The response must contain all of the entries, each one repeated exactly.
[[ DATASET open ]]
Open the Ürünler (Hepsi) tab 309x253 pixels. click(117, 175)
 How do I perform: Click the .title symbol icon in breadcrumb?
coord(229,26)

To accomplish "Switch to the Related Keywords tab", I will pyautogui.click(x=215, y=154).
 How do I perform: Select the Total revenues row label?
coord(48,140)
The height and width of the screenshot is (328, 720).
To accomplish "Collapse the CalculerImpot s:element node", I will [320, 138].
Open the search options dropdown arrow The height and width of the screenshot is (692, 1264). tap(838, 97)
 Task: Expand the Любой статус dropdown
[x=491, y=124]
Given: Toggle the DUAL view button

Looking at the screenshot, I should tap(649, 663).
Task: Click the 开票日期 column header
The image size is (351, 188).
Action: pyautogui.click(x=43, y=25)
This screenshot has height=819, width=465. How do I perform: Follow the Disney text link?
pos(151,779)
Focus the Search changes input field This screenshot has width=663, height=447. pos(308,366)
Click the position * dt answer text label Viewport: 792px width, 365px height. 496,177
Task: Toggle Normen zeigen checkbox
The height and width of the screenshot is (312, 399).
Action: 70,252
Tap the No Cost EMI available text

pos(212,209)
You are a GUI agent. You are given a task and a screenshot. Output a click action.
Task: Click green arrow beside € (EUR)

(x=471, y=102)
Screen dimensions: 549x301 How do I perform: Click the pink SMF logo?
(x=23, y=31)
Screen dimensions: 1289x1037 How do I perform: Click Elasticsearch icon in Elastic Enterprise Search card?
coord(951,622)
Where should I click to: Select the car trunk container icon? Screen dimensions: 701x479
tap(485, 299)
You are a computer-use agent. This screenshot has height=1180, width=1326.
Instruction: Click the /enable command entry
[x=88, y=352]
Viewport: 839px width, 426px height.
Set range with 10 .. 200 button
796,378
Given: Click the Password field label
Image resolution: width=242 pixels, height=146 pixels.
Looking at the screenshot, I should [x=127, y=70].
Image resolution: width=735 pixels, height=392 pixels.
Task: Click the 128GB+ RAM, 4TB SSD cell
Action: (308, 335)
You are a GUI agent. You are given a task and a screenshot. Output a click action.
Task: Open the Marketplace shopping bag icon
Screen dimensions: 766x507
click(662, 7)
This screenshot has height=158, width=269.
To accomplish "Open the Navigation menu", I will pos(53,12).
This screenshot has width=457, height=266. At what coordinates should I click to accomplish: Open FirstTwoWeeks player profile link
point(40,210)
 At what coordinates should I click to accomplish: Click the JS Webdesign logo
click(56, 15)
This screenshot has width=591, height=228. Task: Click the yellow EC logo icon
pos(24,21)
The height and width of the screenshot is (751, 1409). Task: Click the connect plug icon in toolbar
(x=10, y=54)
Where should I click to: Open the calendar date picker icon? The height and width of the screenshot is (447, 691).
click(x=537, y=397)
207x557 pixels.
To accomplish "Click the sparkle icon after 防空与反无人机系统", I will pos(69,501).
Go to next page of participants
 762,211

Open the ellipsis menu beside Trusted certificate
[[ DATASET closed ]]
- SOLVED PROBLEM -
Open the Ürünler (Hepsi) tab 309x253 pixels. click(117, 175)
 How do I perform: Click the .title symbol icon in breadcrumb?
coord(229,26)

To accomplish "Switch to the Related Keywords tab", I will pyautogui.click(x=215, y=154).
 How do I perform: Select the Total revenues row label?
coord(48,140)
The height and width of the screenshot is (328, 720).
To accomplish "Collapse the CalculerImpot s:element node", I will [320, 138].
Open the search options dropdown arrow The height and width of the screenshot is (692, 1264). tap(838, 97)
 Task: Expand the Любой статус dropdown
[x=491, y=124]
Given: Toggle the DUAL view button

Looking at the screenshot, I should tap(649, 663).
Task: Click the 开票日期 column header
The image size is (351, 188).
Action: pyautogui.click(x=43, y=25)
This screenshot has height=819, width=465. How do I perform: Follow the Disney text link?
pos(151,779)
Focus the Search changes input field This screenshot has width=663, height=447. pos(308,366)
Click the position * dt answer text label Viewport: 792px width, 365px height. 496,177
Task: Toggle Normen zeigen checkbox
The height and width of the screenshot is (312, 399).
Action: 70,252
Tap the No Cost EMI available text

pos(212,209)
You are a GUI agent. You are given a task and a screenshot. Output a click action.
Task: Click green arrow beside € (EUR)

(x=471, y=102)
Screen dimensions: 549x301 How do I perform: Click the pink SMF logo?
(x=23, y=31)
Screen dimensions: 1289x1037 How do I perform: Click Elasticsearch icon in Elastic Enterprise Search card?
coord(951,622)
Where should I click to: Select the car trunk container icon? Screen dimensions: 701x479
tap(485, 299)
You are a computer-use agent. This screenshot has height=1180, width=1326.
Instruction: Click the /enable command entry
[x=88, y=352]
Viewport: 839px width, 426px height.
Set range with 10 .. 200 button
796,378
Given: Click the Password field label
Image resolution: width=242 pixels, height=146 pixels.
Looking at the screenshot, I should [x=127, y=70].
Image resolution: width=735 pixels, height=392 pixels.
Task: Click the 128GB+ RAM, 4TB SSD cell
Action: (308, 335)
You are a GUI agent. You are given a task and a screenshot. Output a click action.
Task: Open the Marketplace shopping bag icon
Screen dimensions: 766x507
click(662, 7)
This screenshot has height=158, width=269.
To accomplish "Open the Navigation menu", I will pos(53,12).
This screenshot has width=457, height=266. At what coordinates should I click to accomplish: Open FirstTwoWeeks player profile link
point(40,210)
 At what coordinates should I click to accomplish: Click the JS Webdesign logo
click(56, 15)
This screenshot has width=591, height=228. Task: Click the yellow EC logo icon
pos(24,21)
The height and width of the screenshot is (751, 1409). Task: Click the connect plug icon in toolbar
(x=10, y=54)
Where should I click to: Open the calendar date picker icon? The height and width of the screenshot is (447, 691).
click(x=537, y=397)
207x557 pixels.
To accomplish "Click the sparkle icon after 防空与反无人机系统", I will pos(69,501).
Go to next page of participants
 762,211

Open the ellipsis menu beside Trusted certificate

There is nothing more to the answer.